Statistical Analysis
GraphPad Prism 8.0.1 was used, with a significance level of p<0.05. Data were tested for normality with a Shapiro-Wilk test. Normal data are expressed as mean±std. dev and non-normal data as median (interquartile range). Pre-dialysis comparisons were made with a paired test (t-test or Wilcoxon test). Effect of time and treatment were assessed with a Mixed Effects model. Correlations were assessed with either a Pearson or Spearman test.

Results

The median age of participants was 60(25) years, 10M/2F, three had diabetes and dialysis vintage was 19 (52) months. Participants were significantly cooled during CHD (CHD -0.40±0.31⁰C vs SHD 0.28±0.24⁰C; p=0.02). Ultrafiltration rate was 7.5±2.6 ml/kg/hr in CHD vs 6.9±2.7 ml/kg/hr in SHD (p=0.3). Ultrafiltration volume was 2300±240 ml in CHD vs 2120±230 ml in SHD (p=0.3). Blood pressure and pulse rate did not differ between SHD and CHD. No significant differences were seen in pre- and post-dialysis bioimpedance between SHD and CHD. No differences were seen in the TMTs or MoCA between SHD and CHD or pre- and post-dialysis.

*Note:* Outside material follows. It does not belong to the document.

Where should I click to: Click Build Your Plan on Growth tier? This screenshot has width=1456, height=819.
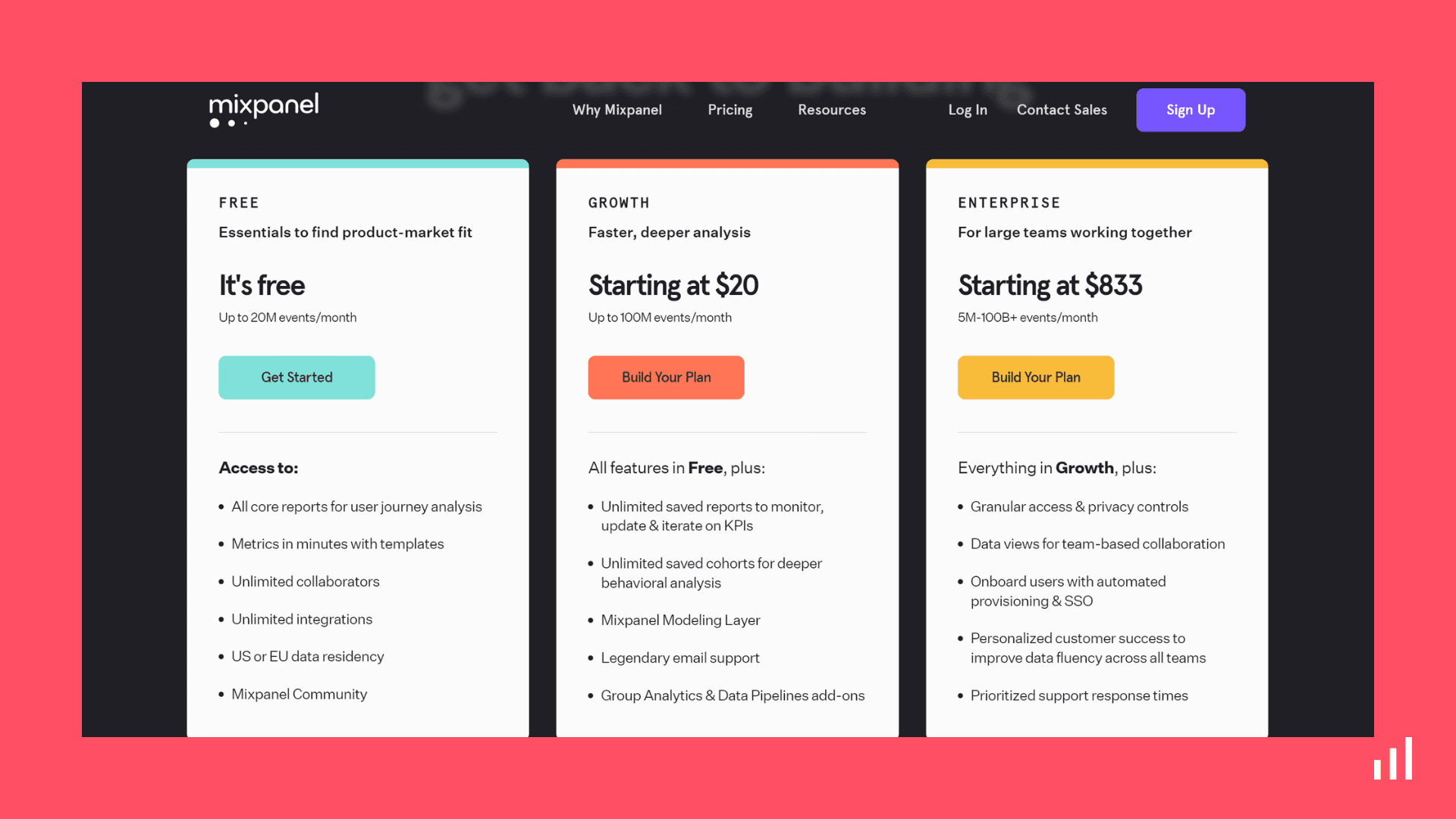(x=666, y=377)
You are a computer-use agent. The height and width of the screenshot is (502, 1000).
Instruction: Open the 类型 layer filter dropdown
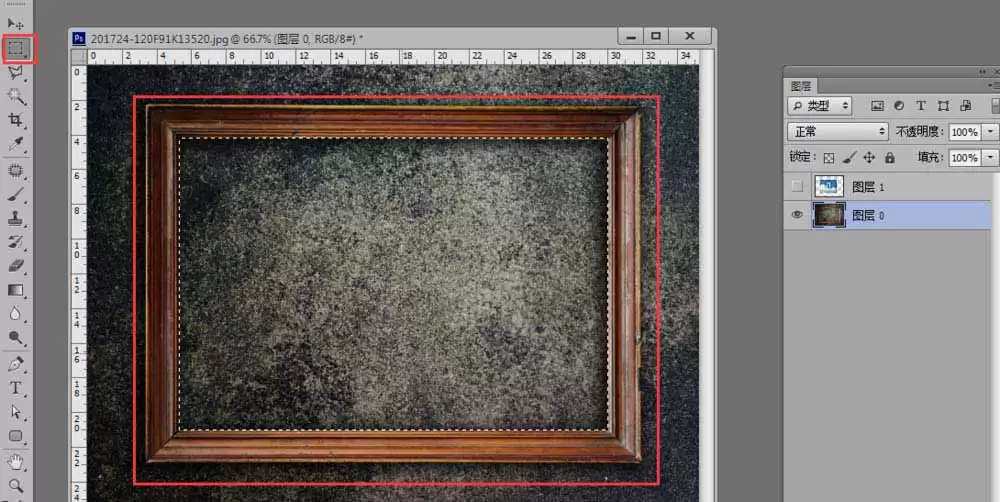(820, 106)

Figure 2c shows example PC-MRI through the internal carotid and basilar arteries. Cerebral blood flow velocities fell significantly during dialysis and reached nadir in the fourth hour (carotid artery -19±2%, p<0.001, Fig. 2a; basilar artery -16±3%, p=0.004, Fig. 2b). Reduction in carotid blood flow was associated with higher ultrafiltration volumes (R²=0.43, p=0.005, Fig. 2d). There were no significant differences between SHD and CHD.

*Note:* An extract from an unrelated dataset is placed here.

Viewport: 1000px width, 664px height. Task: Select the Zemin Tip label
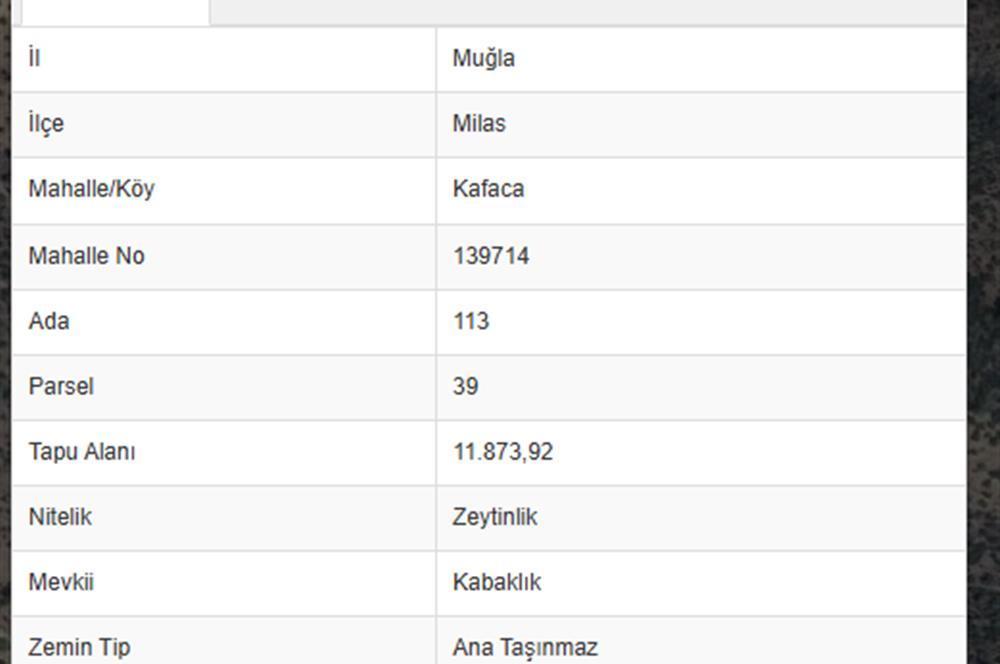[80, 647]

Cardiac index (CI) and stroke volume index (SVI) as estimated from the short axis image (Fig. 3a) fell significantly during dialysis (-29±2% and -32±2%, both p<0.001, Fig. 3b-c). Reductions in LV early peak filling rate (-37±5%, p<0.0001, Fig. 3d) and volume (-38±5%, p<0.0001, Fig. 3e) occurred during dialysis, with an increase in early peak filling time (39±7%, p=0.0018, Fig. 3f). There were no differences between SHD and CHD.

After two weeks of CHD, pre-dialysis myocardial T1 (Fig. 4a) was lower as compared to SHD (1266±37 ms vs. 1311±18 ms, p=0.02, Fig. 4b). Pre-dialysis LV wall mass was also lower with CHD as compared to SHD (128±12 g vs. 137±12 g, p=0.003, Fig. 4c).

Discussion

HD and fluid volume reduction adversely affects cardiac function, carotid and basilar artery blood flow, with acute changes being similar during SHD and CHD. However, lower myocardial T1 and left ventricular wall mass may indicate reduced myocardial tissue oedema with CHD, but not detected with bioimpedance.

Acknowledgements

This study was funded by Fresenius Medical Care, Germany.